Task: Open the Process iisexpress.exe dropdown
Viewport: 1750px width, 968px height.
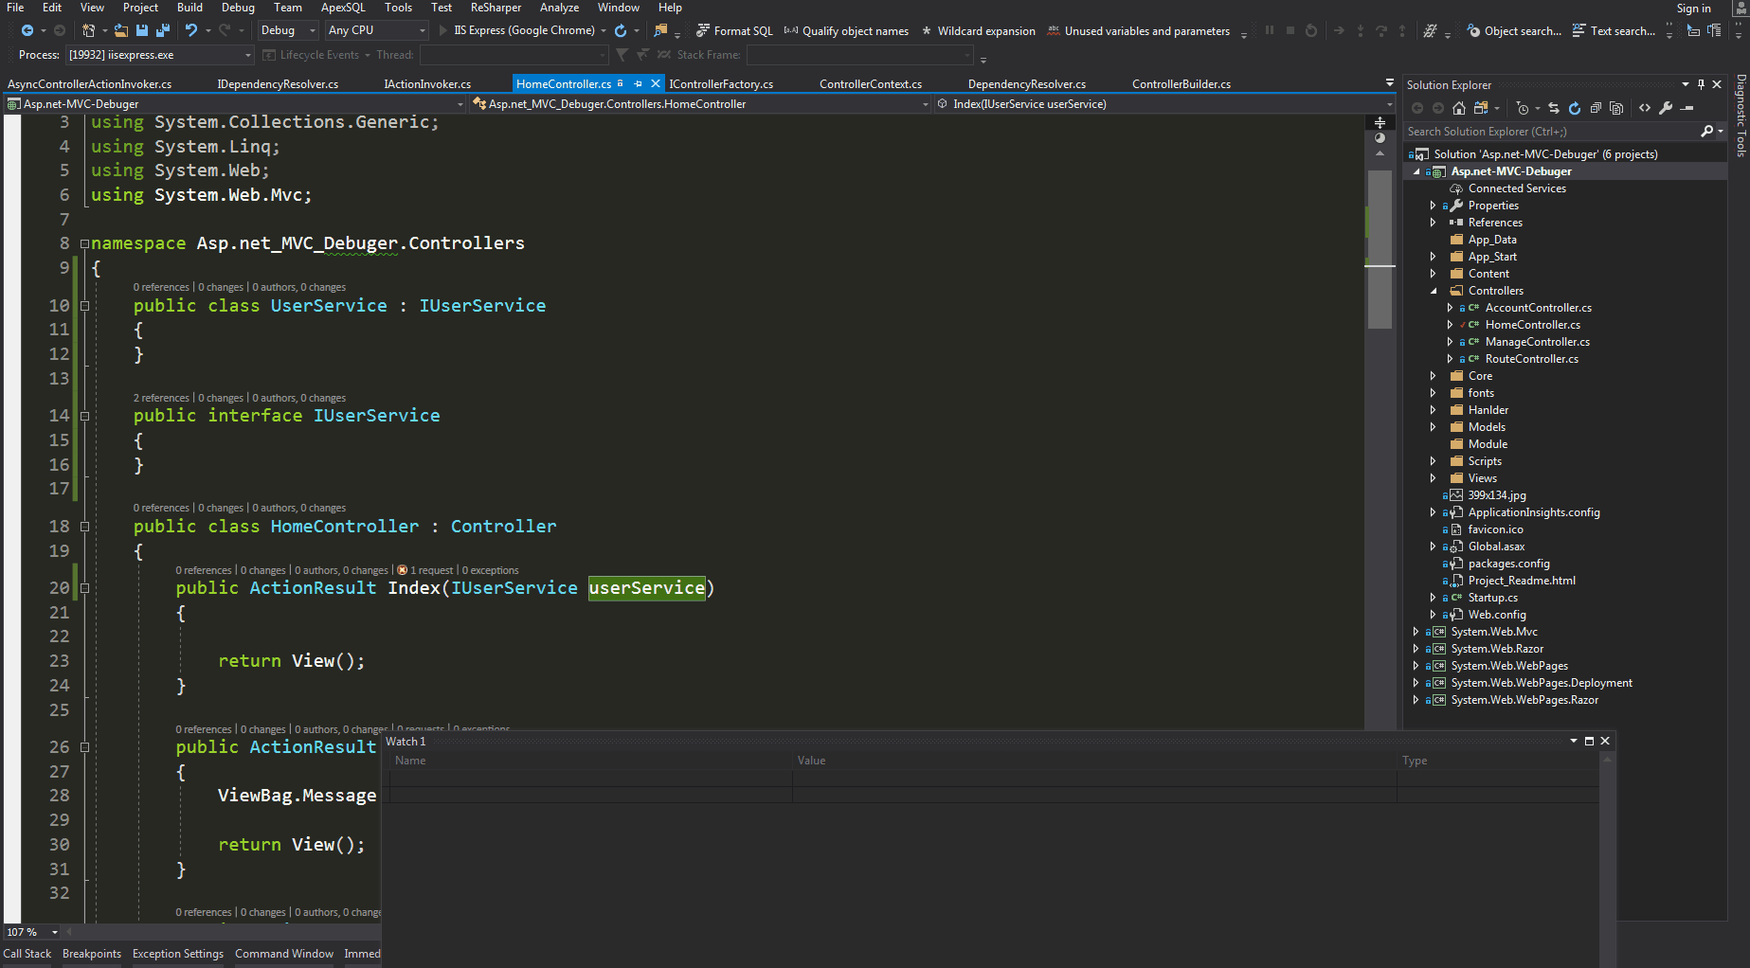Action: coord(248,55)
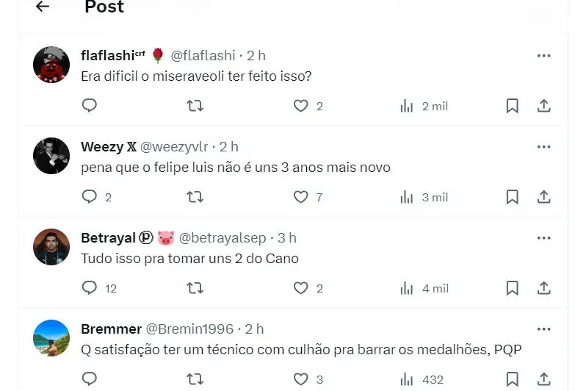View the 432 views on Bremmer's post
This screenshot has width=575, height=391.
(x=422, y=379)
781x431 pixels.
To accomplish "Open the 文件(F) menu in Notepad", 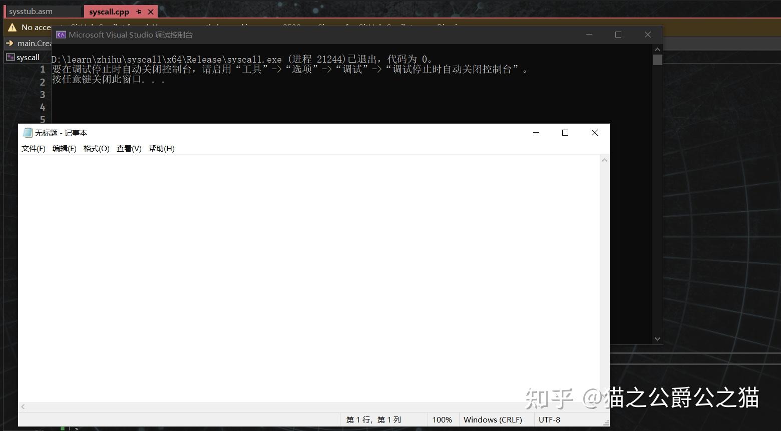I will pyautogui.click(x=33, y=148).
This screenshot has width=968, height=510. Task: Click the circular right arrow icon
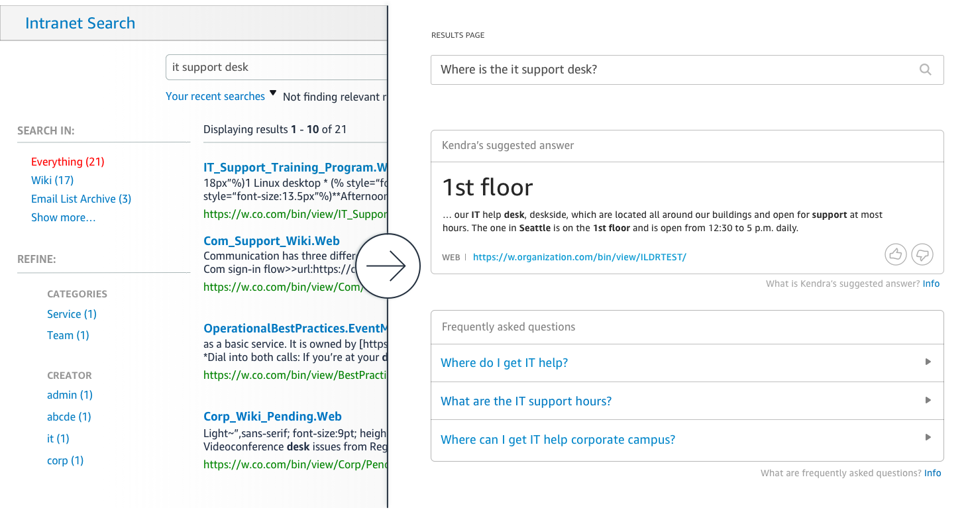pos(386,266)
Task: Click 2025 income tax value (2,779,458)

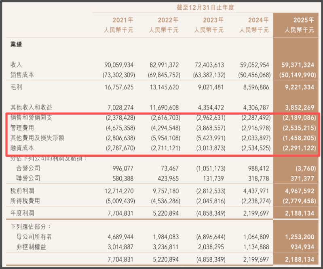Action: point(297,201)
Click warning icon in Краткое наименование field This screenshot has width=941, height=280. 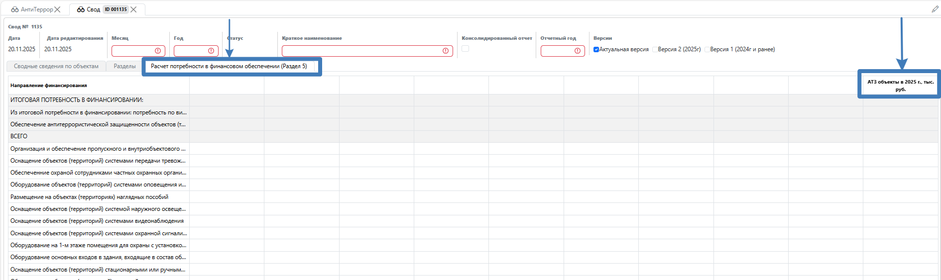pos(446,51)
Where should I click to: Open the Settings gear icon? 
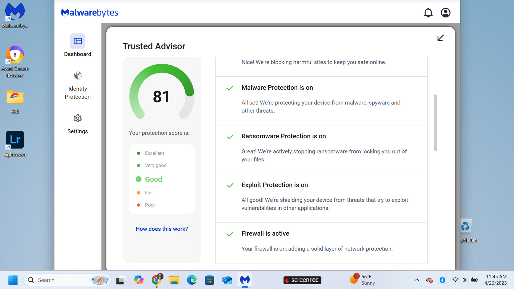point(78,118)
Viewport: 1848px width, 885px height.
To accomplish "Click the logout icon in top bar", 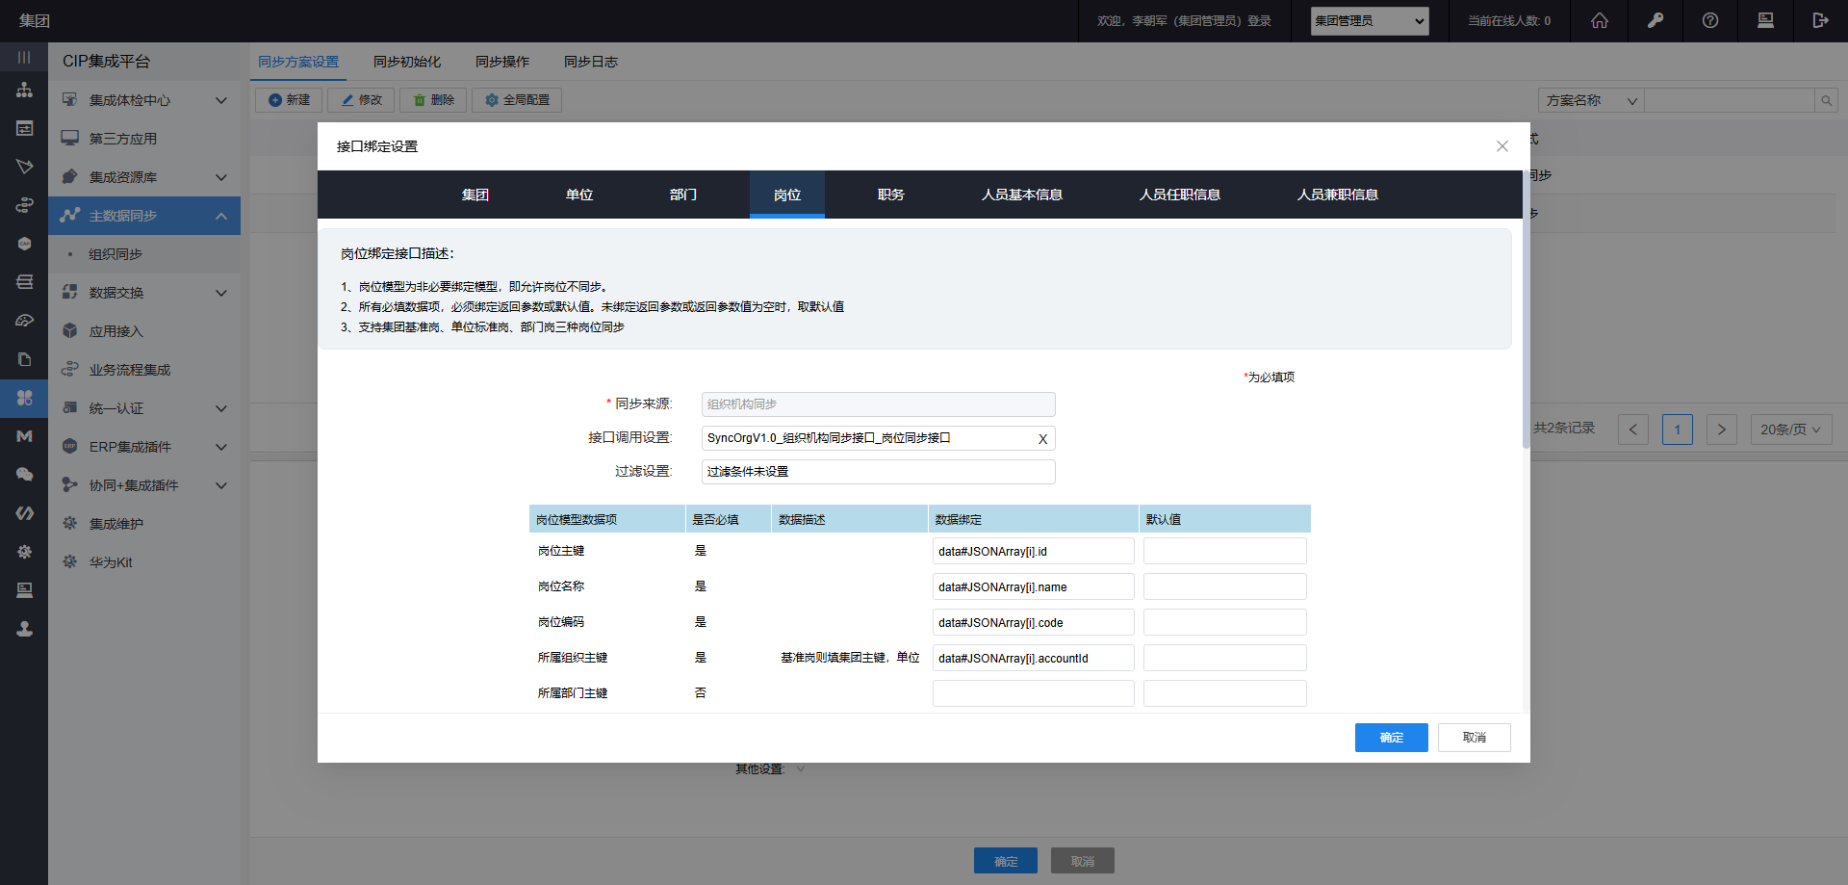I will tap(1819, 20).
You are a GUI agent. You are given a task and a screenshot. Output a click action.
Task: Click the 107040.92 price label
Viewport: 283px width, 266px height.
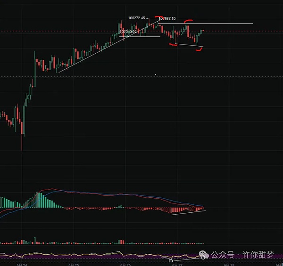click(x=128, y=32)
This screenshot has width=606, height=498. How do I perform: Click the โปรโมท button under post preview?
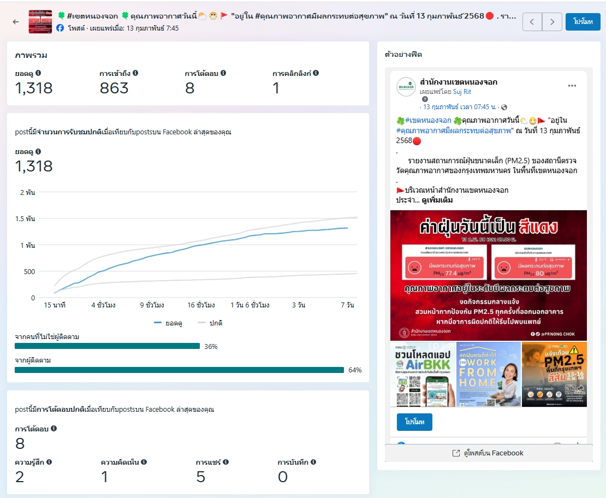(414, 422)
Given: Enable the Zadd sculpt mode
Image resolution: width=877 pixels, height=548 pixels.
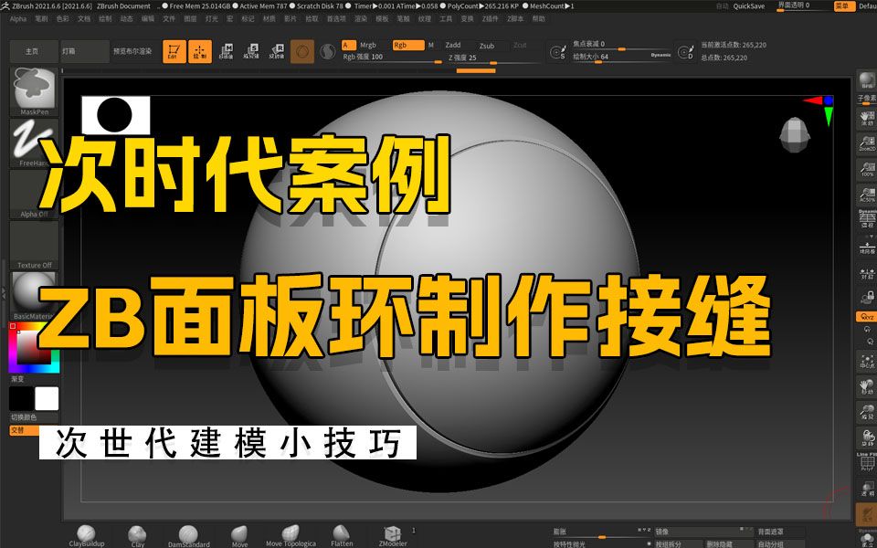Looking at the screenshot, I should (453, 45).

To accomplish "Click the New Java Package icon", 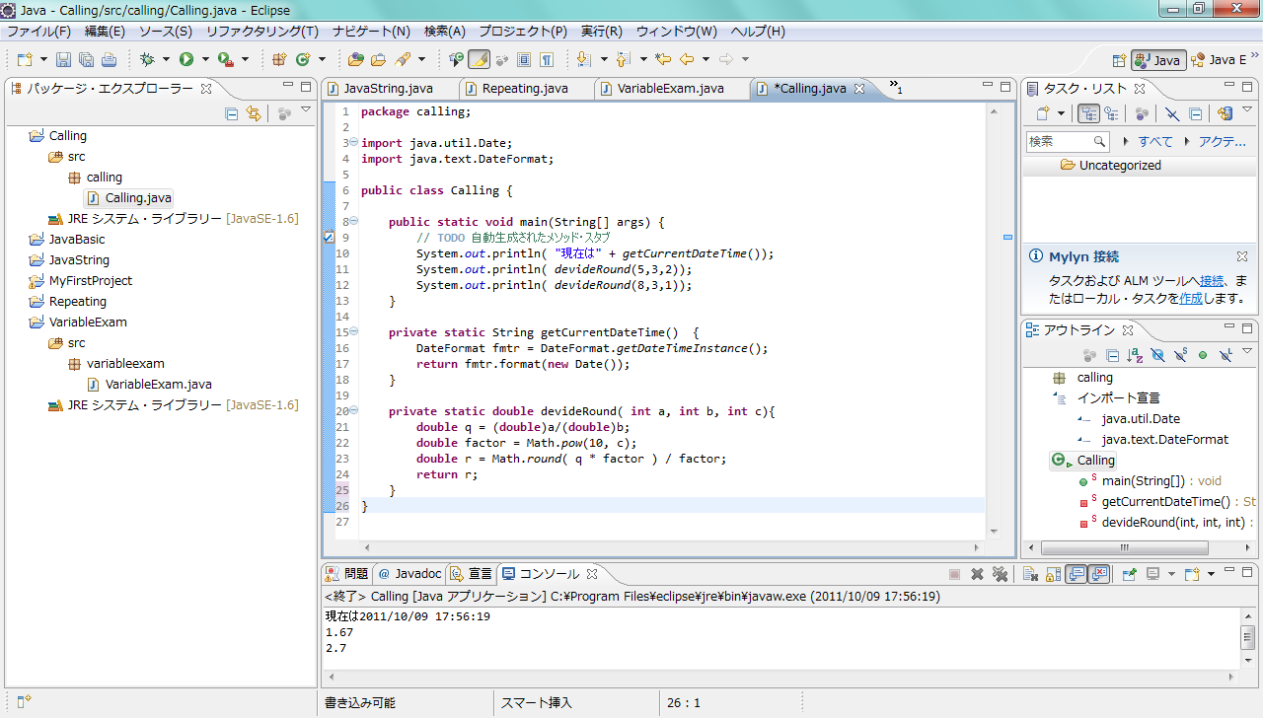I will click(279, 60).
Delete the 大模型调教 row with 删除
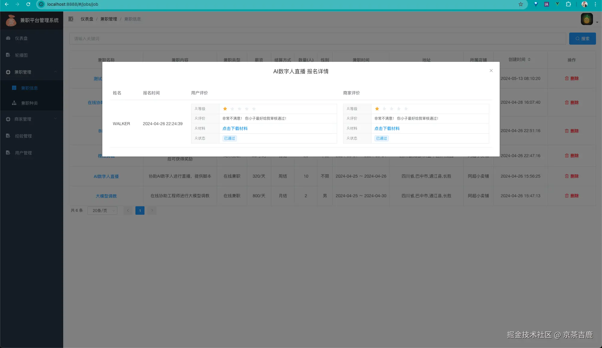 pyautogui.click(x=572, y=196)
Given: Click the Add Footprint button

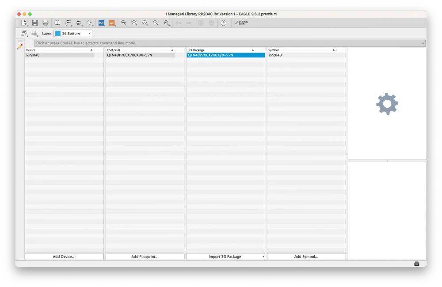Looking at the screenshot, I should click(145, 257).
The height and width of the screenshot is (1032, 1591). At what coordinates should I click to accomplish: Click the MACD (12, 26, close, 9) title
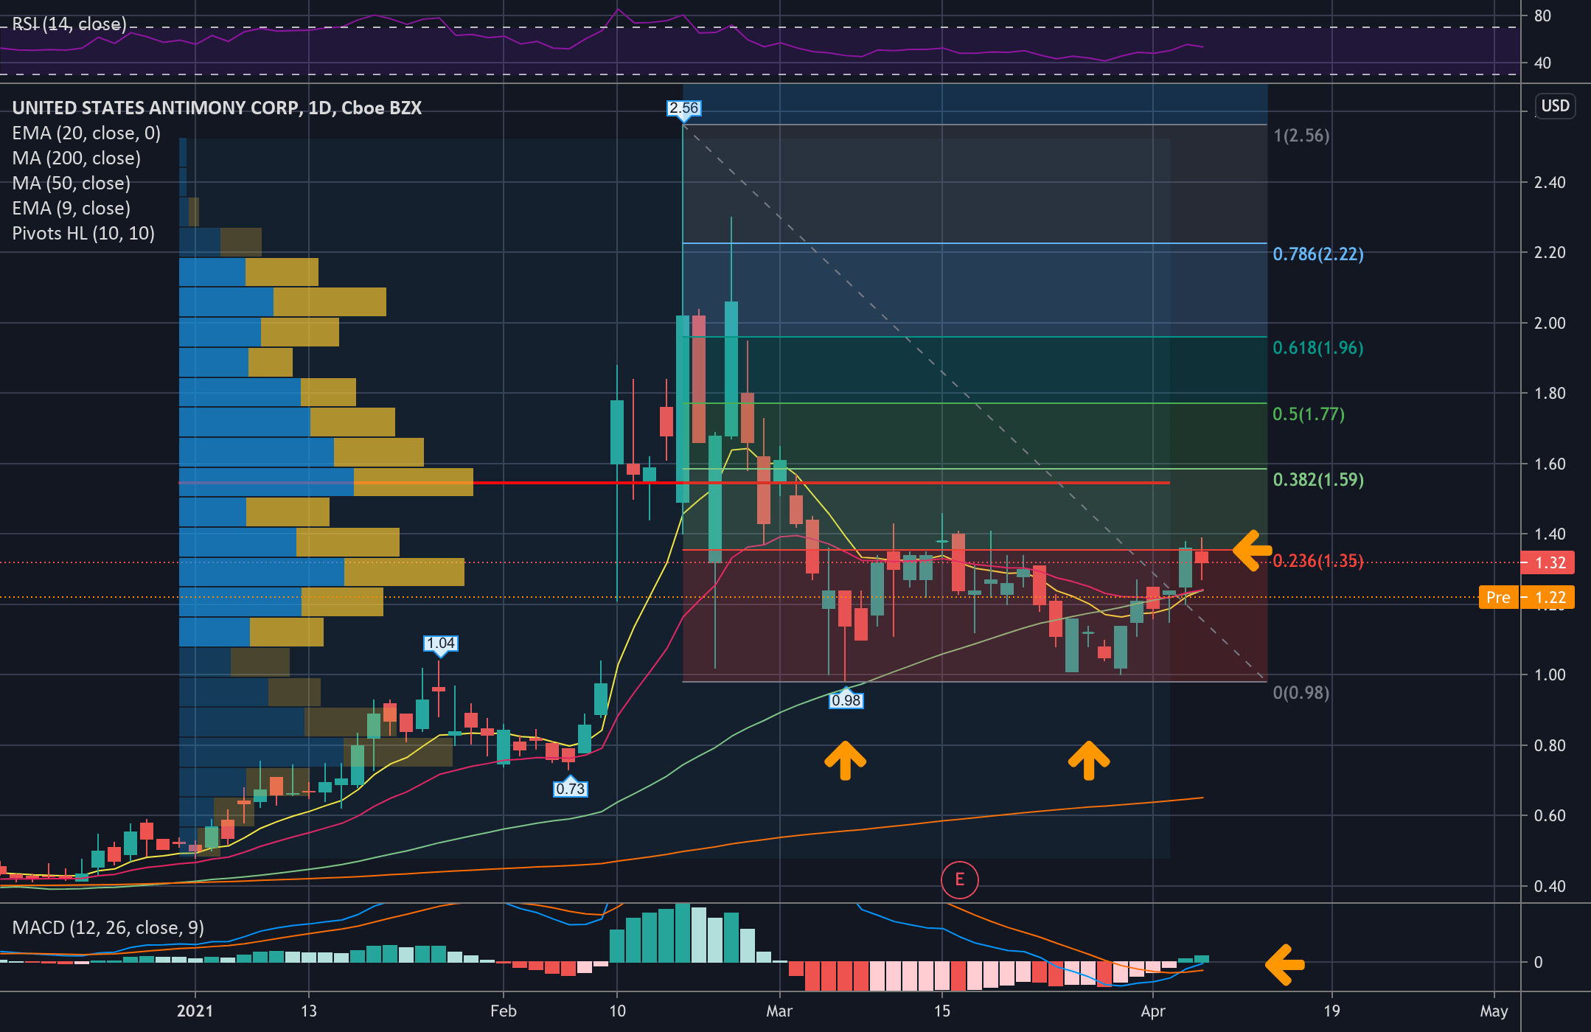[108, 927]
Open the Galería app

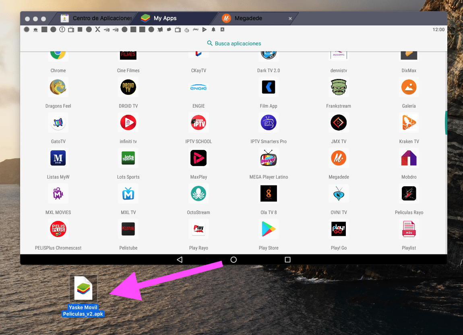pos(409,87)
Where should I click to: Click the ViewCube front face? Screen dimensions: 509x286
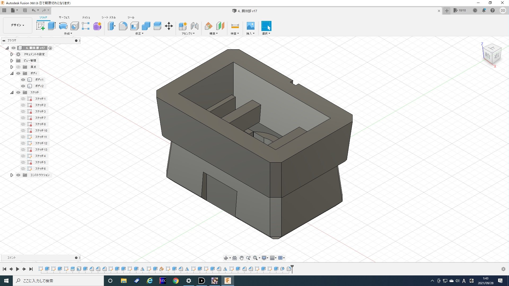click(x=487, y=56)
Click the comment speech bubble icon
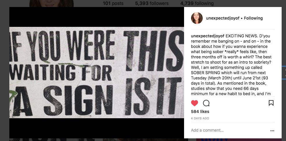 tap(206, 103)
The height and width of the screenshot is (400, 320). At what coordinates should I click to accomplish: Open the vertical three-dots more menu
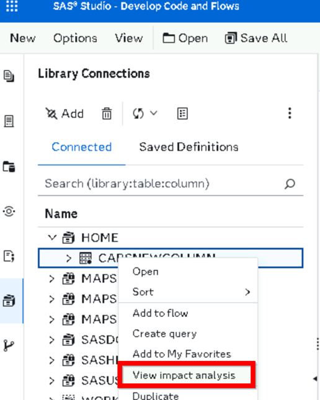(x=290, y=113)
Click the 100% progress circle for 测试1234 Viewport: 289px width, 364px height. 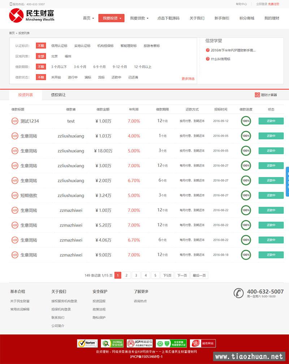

:: 課題 ::
上のリストのうち、「The height and width of the screenshot is (1032, 1591).」を含む行から「(x=290, y=113)」を含む行までを、空行を除いてMarkdownの表に入れよ。列は通し番号の「番号」と各行の「内容」とし、画像は答えに含めないこと。

:: 本課題の解答 ::
| 番号 | 内容 |
|---|---|
| 1 | The height and width of the screenshot is (1032, 1591). At what coordinates should I click to accomplish: Click the MACD (12, 26, close, 9) title |
| 2 | [108, 927] |
| 3 | Open the Galería app |
| 4 | pos(409,87) |
| 5 | Where should I click to: Click the ViewCube front face? Screen dimensions: 509x286 |
| 6 | click(x=487, y=56) |
| 7 | Click the comment speech bubble icon |
| 8 |  tap(206, 103) |
| 9 | The height and width of the screenshot is (400, 320). At what coordinates should I click to accomplish: Open the vertical three-dots more menu |
| 10 | (x=290, y=113) |